High monthly costs tend to be especially difficult for manufactured home residents to handle: Their median income is $40,000, less than half that of families living in site-built houses. The Southeast, meanwhile, is the most energy-burdened region in the country, with one in three households struggling to pay their energy bills.
Residents of modular homes often “don’t have money left over,” Rouse said. “To have high winter heating and cooling bills can really hit them pretty hard in the pocketbook.”
The recently passed law includes two major provisions to unleash more manufactured housing across the country, said Mark Kresowik, senior policy director at the American Council for an Energy-Efficient Economy.
One is the reauthorization of a grant program to help families replace older non–site-built houses, including those constructed before the U.S. Department of Housing and Urban Development had any efficiency standards whatsoever.
“If you go from a pre–HUD Code home,” Kresowik said, to a gold-standard version like those being built in Vermont, “you’re talking about potentially a 50% reduction in the energy use inside that home. That’s huge.”
The law also removes a mandate that manufactured houses, once widely called “trailers,” be built on a permanent steel chassis that allows them to be transported. Some 90% of such homes never move after their initial setup.
As housing manufacturers retool their facilities according to the new chassis rule, they also have an opportunity to make adjustments to account for upcoming efficiency requirements, Kresowik said.
“This is the perfect time to also update those factories to deliver lower-cost homes to live in,” he said.
The U.S. Department of Housing and Urban Development last updated standards for manufactured homes in 1994. In 2007, a bipartisan law required the Department of Energy to issue more protective rules, aligned with model standards for site-built homes.
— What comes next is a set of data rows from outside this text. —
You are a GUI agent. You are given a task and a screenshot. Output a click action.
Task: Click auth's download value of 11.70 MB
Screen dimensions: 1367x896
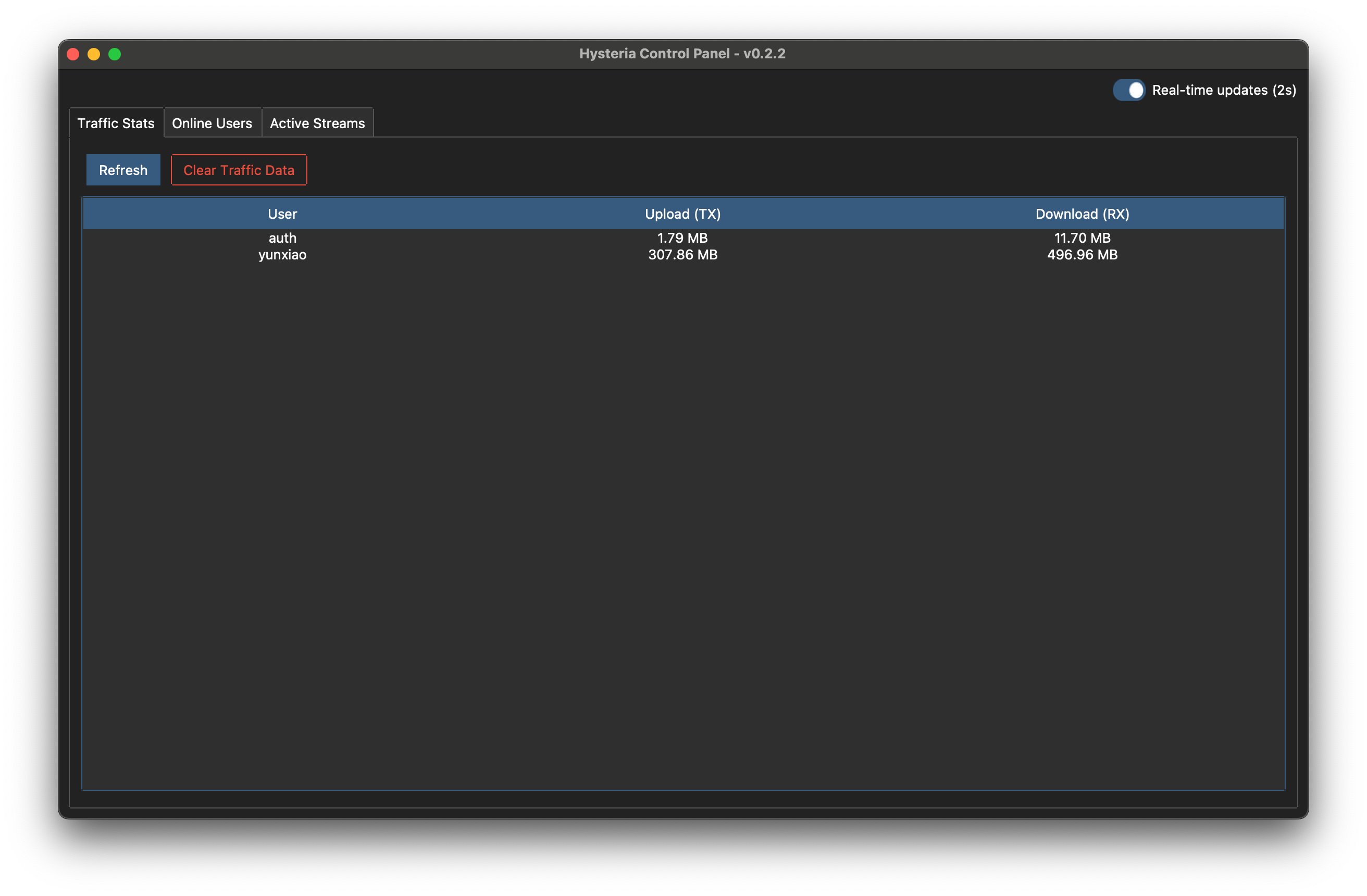coord(1082,237)
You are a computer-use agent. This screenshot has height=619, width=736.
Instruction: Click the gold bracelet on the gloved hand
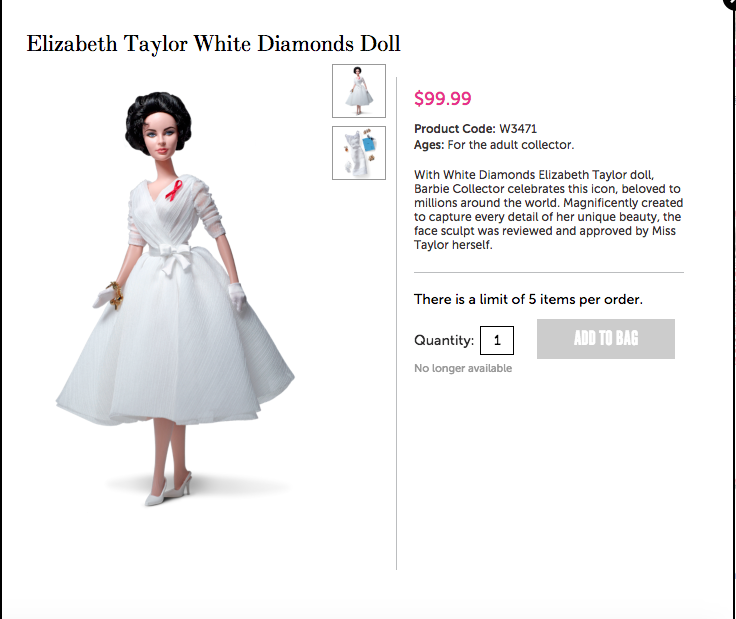115,295
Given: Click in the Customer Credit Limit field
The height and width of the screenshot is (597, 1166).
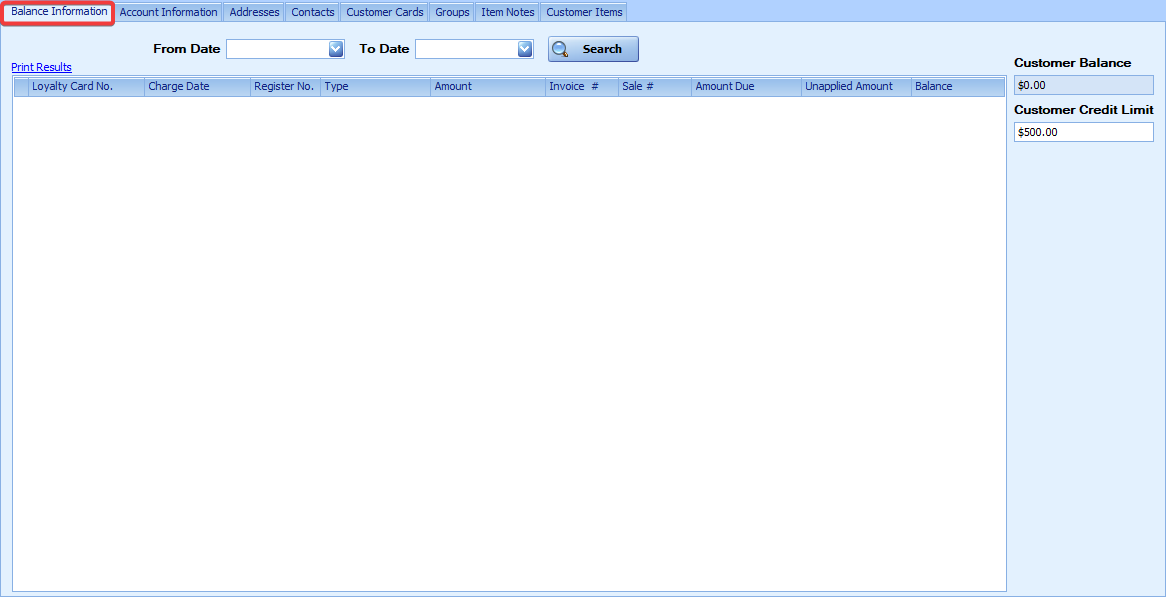Looking at the screenshot, I should [x=1083, y=132].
In 2022, the Biden administration finally complied, but those criteria never went into effect, and Trump paused them indefinitely last summer.
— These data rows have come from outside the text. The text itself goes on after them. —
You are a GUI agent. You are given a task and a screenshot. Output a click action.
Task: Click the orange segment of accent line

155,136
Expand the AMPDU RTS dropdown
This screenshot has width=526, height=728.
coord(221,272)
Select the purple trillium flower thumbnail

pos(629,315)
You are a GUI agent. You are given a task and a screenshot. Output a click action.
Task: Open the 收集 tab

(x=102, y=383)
Last week’s housing law doesn’t repeal the DOE requirement adopted in 2007. But it does specify that only HUD can promulgate and enforce efficiency rules, and says the agency must do so in a year’s time. It also mandates new standards every three years.
Under the 2022 proposal, the average double-wide home was expected to cost $4,222 more up front, a figure that would be offset in less than five years in the form of lower energy bills. For single-wide units, the additional up-front costs were pegged at $660, which households would recoup within one year.
Some half of all manufactured homes are already built well above the minimum code. Yet the industry has long resisted new rules, and the second Trump administration has been hostile to energy efficiency efforts. So advocates like Kresowik have their work cut out for them to push HUD to devise standards that are at least as strong as those proposed four years ago.
“In this moment where voters have clearly communicated that lowering their costs is a top priority, this would be a thing that HUD can do,” Kresowik said. “[Updated standards] should deliver tremendous energy savings and cost savings. They should lower the cost to live inside a manufactured home.”
Elizabeth Ouzts is a contributing reporter at Canary Media who covers North Carolina and Virginia.